TASK DESCRIPTION: Return, unchanged, each line in the rows below that contains the string "screenshot".
***** RECORDS *****
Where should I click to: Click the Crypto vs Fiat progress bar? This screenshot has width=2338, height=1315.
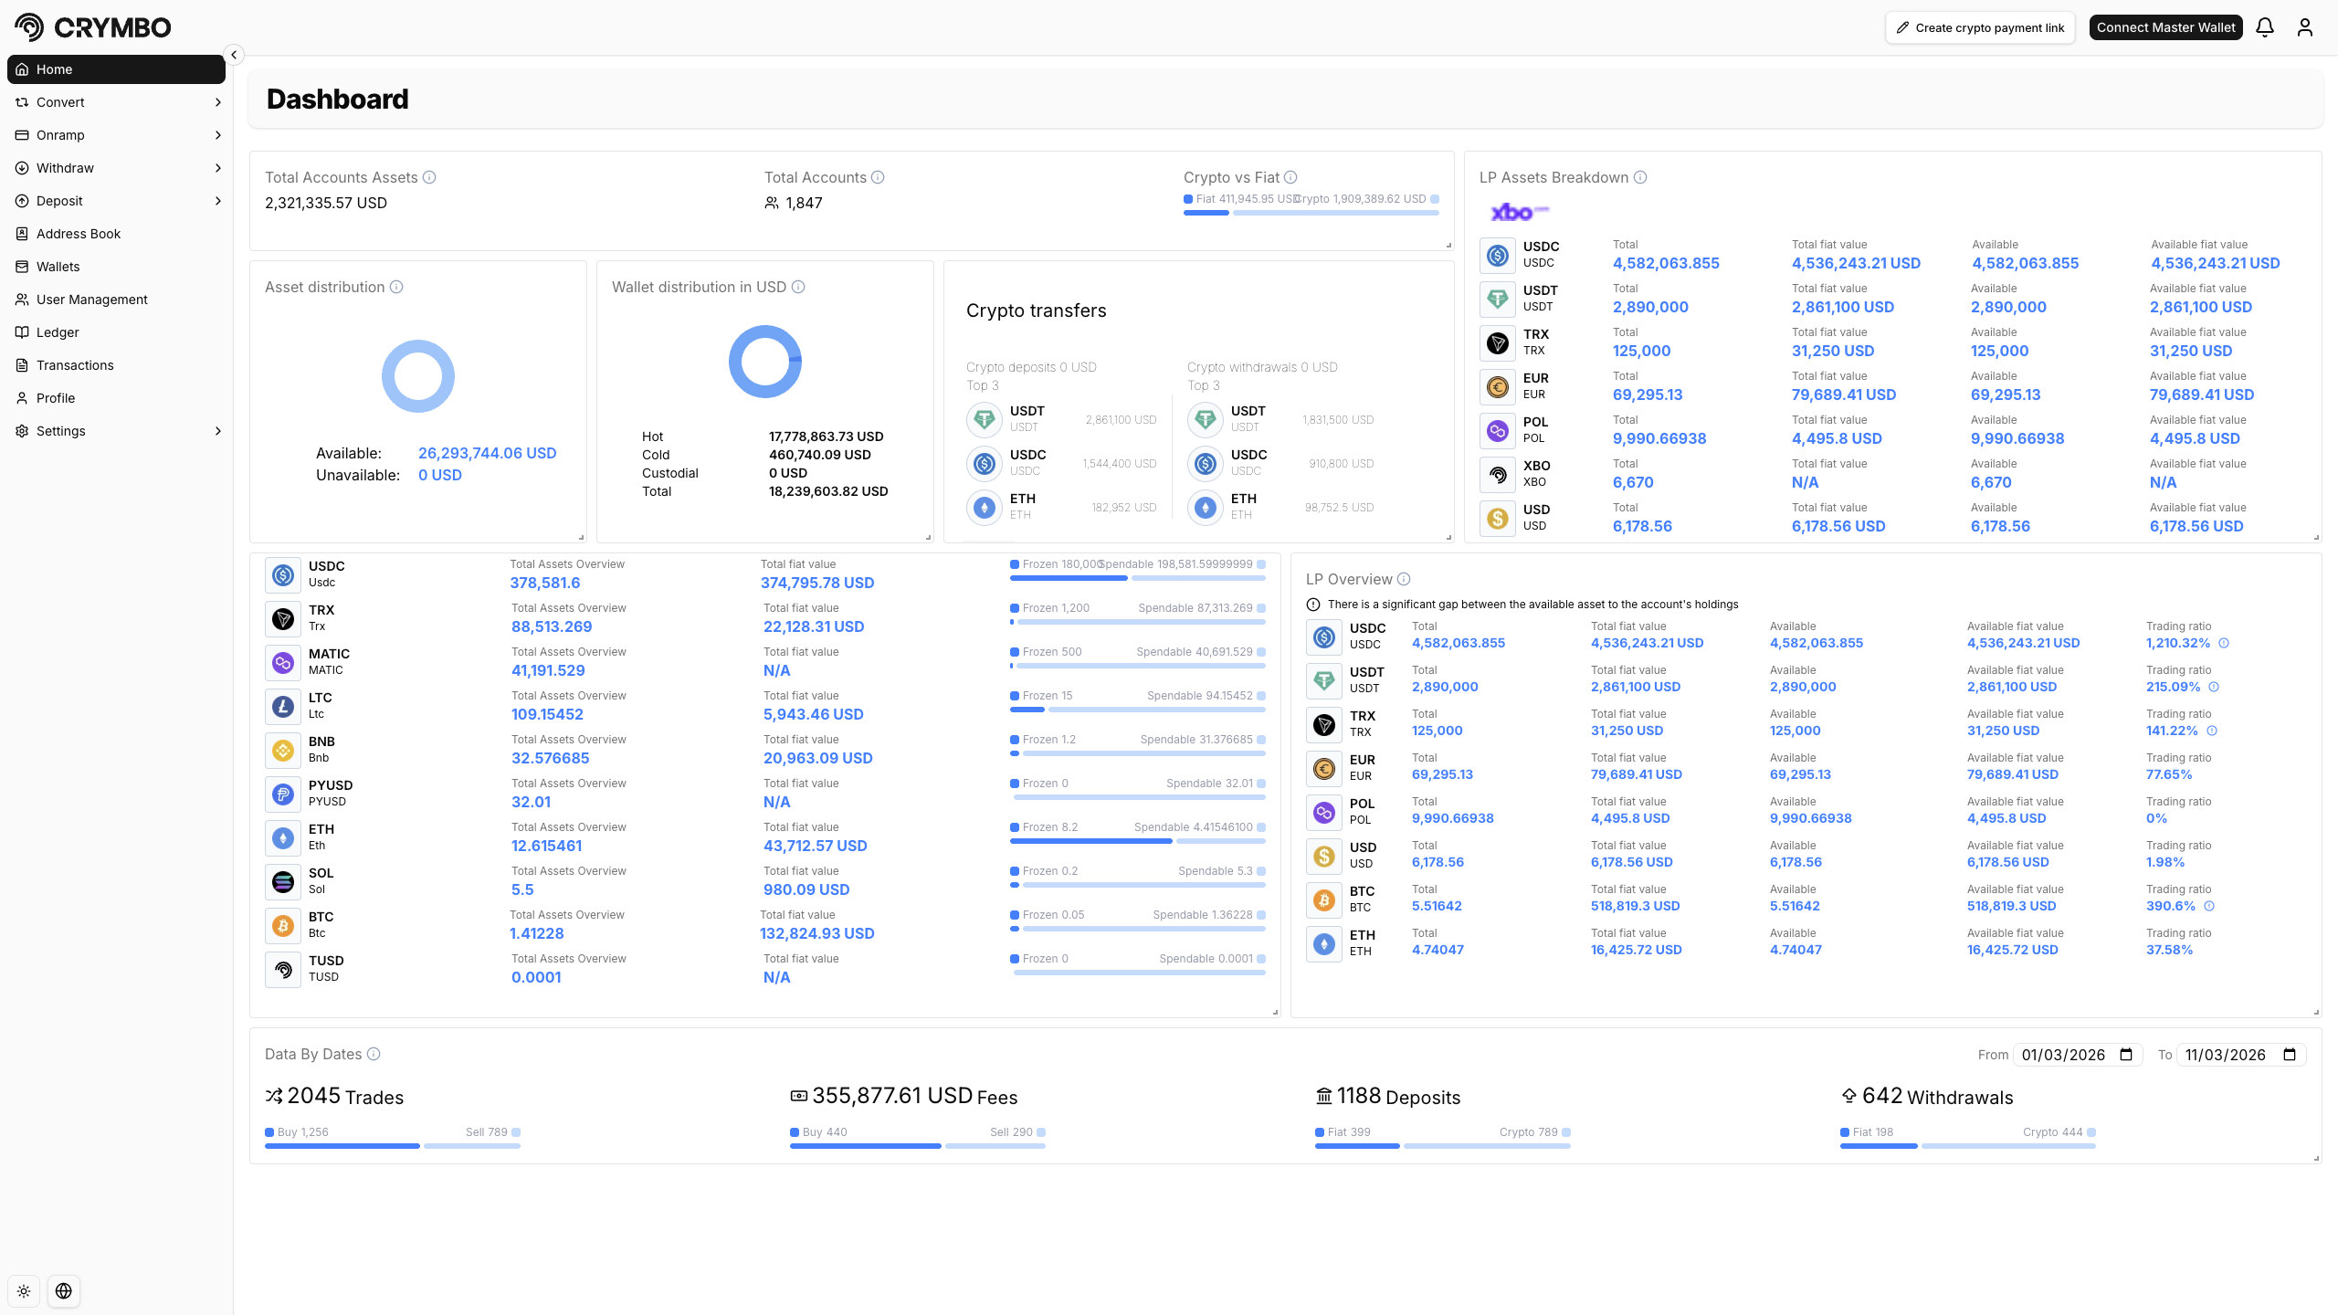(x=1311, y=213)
*****
***** RECORDS *****
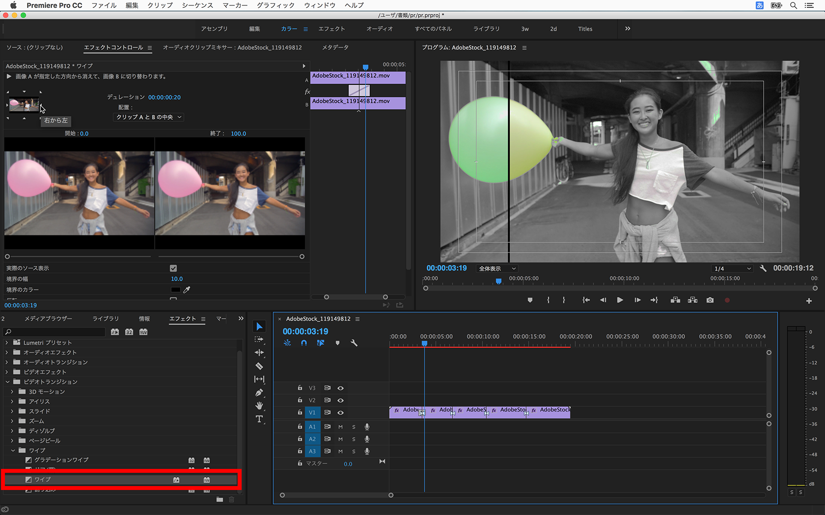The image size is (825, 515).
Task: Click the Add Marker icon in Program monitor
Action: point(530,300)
*****
***** RECORDS *****
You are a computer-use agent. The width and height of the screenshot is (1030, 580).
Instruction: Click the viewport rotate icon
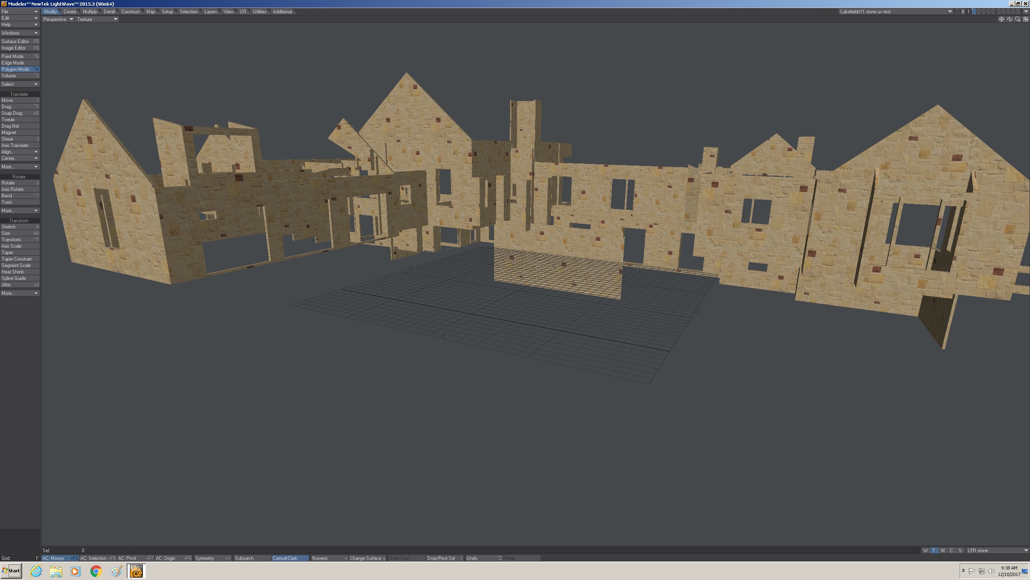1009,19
*****
THE ANSWER:
Where should I click to: Click the Crypto vs Fiat progress bar? This screenshot has width=2338, height=1315.
You are a computer-use agent. The width and height of the screenshot is (1030, 580).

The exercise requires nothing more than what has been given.